Set down, please, exactly the lines below that run from the line with "The image size is (800, 369)." to the line with "The height and width of the screenshot is (882, 1024).", both lines included.
◆ ◆ ◆ ◆
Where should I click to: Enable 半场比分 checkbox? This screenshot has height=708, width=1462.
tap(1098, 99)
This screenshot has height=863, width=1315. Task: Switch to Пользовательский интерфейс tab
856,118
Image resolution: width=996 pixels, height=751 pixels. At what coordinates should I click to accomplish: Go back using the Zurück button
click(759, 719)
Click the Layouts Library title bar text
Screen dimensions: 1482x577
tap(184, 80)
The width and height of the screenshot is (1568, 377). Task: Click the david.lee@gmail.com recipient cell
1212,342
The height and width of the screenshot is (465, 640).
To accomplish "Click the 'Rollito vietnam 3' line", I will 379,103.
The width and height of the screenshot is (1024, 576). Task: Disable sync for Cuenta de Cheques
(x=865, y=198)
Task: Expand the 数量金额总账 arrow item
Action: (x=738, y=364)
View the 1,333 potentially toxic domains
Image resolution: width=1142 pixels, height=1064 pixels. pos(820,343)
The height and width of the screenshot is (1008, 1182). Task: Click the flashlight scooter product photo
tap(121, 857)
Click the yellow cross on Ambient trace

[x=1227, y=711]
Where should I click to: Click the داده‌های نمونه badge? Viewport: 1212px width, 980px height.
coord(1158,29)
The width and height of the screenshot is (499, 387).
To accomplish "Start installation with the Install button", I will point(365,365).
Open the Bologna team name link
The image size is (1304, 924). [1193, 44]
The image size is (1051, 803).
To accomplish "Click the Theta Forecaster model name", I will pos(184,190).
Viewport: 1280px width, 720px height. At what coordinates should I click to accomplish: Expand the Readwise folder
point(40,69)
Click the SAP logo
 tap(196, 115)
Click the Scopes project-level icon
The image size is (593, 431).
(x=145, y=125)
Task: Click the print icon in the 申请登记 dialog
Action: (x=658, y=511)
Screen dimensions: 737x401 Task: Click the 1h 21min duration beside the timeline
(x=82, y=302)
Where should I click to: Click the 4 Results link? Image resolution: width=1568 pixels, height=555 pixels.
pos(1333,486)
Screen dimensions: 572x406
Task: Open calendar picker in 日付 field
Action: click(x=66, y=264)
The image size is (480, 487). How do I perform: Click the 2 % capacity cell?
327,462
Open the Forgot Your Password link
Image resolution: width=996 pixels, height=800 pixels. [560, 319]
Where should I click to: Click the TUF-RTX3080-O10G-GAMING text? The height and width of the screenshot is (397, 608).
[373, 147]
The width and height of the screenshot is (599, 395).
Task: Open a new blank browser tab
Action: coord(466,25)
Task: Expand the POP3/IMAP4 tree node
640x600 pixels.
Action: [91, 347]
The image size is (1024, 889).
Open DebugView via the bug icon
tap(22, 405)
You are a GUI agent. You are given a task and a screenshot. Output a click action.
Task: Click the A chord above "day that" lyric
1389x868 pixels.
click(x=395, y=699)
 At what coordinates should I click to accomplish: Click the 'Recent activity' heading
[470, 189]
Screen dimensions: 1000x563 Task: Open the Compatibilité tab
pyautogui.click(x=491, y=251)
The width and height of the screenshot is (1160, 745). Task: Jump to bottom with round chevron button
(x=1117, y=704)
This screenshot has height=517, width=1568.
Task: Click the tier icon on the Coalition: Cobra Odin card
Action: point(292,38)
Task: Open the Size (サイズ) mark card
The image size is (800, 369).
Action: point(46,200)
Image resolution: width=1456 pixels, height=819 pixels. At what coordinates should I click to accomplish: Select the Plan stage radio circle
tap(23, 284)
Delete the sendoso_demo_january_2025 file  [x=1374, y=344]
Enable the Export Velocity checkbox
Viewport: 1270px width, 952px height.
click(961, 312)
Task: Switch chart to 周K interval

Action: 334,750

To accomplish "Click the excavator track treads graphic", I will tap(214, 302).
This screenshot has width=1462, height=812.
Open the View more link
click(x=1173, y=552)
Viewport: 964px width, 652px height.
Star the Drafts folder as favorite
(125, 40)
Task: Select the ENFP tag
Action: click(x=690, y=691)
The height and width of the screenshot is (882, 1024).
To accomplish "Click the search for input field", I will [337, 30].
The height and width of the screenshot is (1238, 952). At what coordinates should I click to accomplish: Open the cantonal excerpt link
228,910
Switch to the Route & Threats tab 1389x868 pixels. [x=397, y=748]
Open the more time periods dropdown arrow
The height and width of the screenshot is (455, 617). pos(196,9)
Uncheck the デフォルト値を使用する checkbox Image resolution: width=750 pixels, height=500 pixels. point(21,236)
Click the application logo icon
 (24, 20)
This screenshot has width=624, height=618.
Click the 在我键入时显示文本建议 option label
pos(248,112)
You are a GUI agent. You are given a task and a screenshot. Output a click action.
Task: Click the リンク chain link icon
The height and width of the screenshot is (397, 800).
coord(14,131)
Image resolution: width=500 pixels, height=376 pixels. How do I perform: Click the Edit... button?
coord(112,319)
◆ ◆ ◆ ◆
### Solution for this task
The image size is (800, 369).
Action: point(46,200)
Image resolution: width=1456 pixels, height=819 pixels. At what coordinates should I click to accomplish: Select the Plan stage radio circle
tap(23, 284)
Delete the sendoso_demo_january_2025 file  [x=1374, y=344]
Enable the Export Velocity checkbox
Viewport: 1270px width, 952px height.
click(961, 312)
Task: Switch chart to 周K interval

Action: 334,750

To accomplish "Click the excavator track treads graphic", I will tap(214, 302).
This screenshot has width=1462, height=812.
Open the View more link
click(x=1173, y=552)
Viewport: 964px width, 652px height.
Star the Drafts folder as favorite
(125, 40)
Task: Select the ENFP tag
Action: click(x=690, y=691)
The height and width of the screenshot is (882, 1024).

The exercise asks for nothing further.